Que se sont dit Ioulia Timochenko et Vladimir Poutine, dans cette nuit moscovite de samedi à dimanche, retranchés derrière les portes du siège du gouvernement russe ? Si les deux Premiers ministres semblent s’être mis d’accord hier sur le prix du gaz, rien n’a filtré quant à l’organisation future du schéma gazier russo-ukrainien, et sur le devenir de la société intermédiaire Rosukrenergo, que certains qualifient de «parasite».
Zoug. Créée en 2003, sous la présidence ukrainienne de Léonid Koutchma, Rosukrenergo achète, via Gazprom, du gaz à bas prix en Asie centrale, pour le revendre ensuite en Ukraine ainsi qu’en Pologne, en Roumanie et en Hongrie, réalisant par ce biais des profits colossaux.

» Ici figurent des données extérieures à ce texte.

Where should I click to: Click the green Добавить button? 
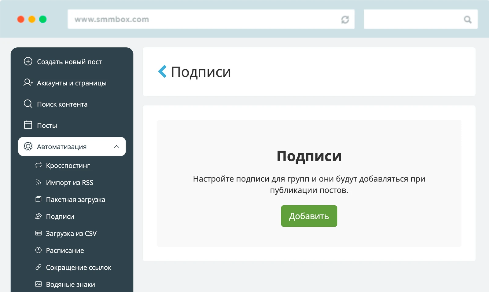tap(309, 216)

Outre le non-sens économique, dénoncé par tous les experts, que représente le maintien de cet intermédiaire inutile, Rosukrenergo est tout sauf transparente. Basée en Suisse, dans le canton de Zoug (un paradis fiscal), la société est détenue par Gazprom, à 50 %, et par deux hommes d’affaires ukrainiens, Dmitri Firtach et Ivan Foursin. Derrière eux, une flopée d’actionnaires anonymes bien dissimulés. Une opacité préoccupante, lorsque l’on sait que Rosukrenergo, située en dehors des juridictions russes, ukrainiennes ou européennes, a accès à tout le système d’exportation ukrainien et aux immenses réserves souterraines du pays, le tout à des tarifs très compétitifs. Petro Bourkovsky, analyste de l’Institut national ukrainien de recherche stratégique, est sévère : «Alors que Rosukrenergo, compagnie privée douteuse, encaisse les bénéfices, Naftogaz, compagnie d’Etat, est en faillite, accumulant les dettes auprès de son principal créancier, Gazprom.»
Comment, dans un tel climat de suspicion, Rosukrenergo a-t-elle pu survivre à une Révolution orange, à quatre changements de gouvernement, et à plusieurs remaniements ministériels depuis 2004 ? La compagnie sait redistribuer, et s’assurer ainsi de soutiens politiques indéfectibles. Dmitri Firtach, l’un des deux actionnaires connus, est un proche de Volodymir Stelmakh, directeur de la Banque nationale ukrainienne, accusé publiquement par Ioulia Timochenko d’avoir spéculé sur la chute de la monnaie ukrainienne, la grivna, en pleine débâcle financière, fin 2008. Stelmakh est protégé par le président ukrainien, Viktor Iouchtchenko, qui se bat aussi en sous-main pour le maintien de Rosukrenergo. En témoigne son voyage éclair à Moscou à l’automne ; il était alors revenu sur des négociations commerciales sur le gaz plutôt favorables à l’Ukraine, mais qui incluaient la liquidation de Rosukrenergo.
Largesses.Seule Ioulia Timochenko semble avoir été tenue à l’écart des largesses de Rosukrenergo, et c’est elle qui milite, à chaque crise du gaz, pour sa disparition. «Timochenko poursuit ses propres intérêts dans cette affaire , note Bourkovski. Et, une fois n’est pas coutume, dans ce cas-là, ses intérêts personnels et l’intérêt national se recoupent.» L’ancienne «princesse du gaz» (elle a bâti sa fortune dans les années 90 sur la privatisation du secteur gazier) pourrait vouloir faire revenir au centre du jeu ses propres partenaires. Et elle a intérêt à déstabiliser Iouchtchenko, son adversaire en politique, en vue de l’élection présidentielle de la fin 2009.
Le rôle de la Russie, dans cette affaire, est plus complexe : c’est bien Gazprom qui est à l’initiative de Rosukrenergo, mais Poutine semble aujourd’hui disposé à se débarrasser d’un intermédiaire devenu gênant. Rosukrenergo, solidement implanté dans le tissu gazier ukrainien, a réussi sa mission de cheval de Troie russe : il peut désormais s’effacer pour laisser Gazprom traiter directement avec une Naftogaz affaiblie.
Sur cette affaire, le silence de l’Union européenne est assourdissant. Les Vingt-Sept font mine de ne pas s’intéresser aux arrière-cuisines russo-ukrainiennes, pour favoriser un règlement du conflit le plus rapide possible. «C’est dommage, conclut Mykhaïl Gonchar, expert du secteur gazier et ancien dirigeant des compagnies énergétiques ukrainiennes, car ces activités nuisent aussi à la sécurité énergétique de l’Ouest. Et surtout, la Russie est en train de cloner ce genre de structures sur d’autres projets. Les deux sociétés qui développent les gazoducs Northstream et Southstream sont elles aussi basées en Suisse, dans le canton de Zoug.»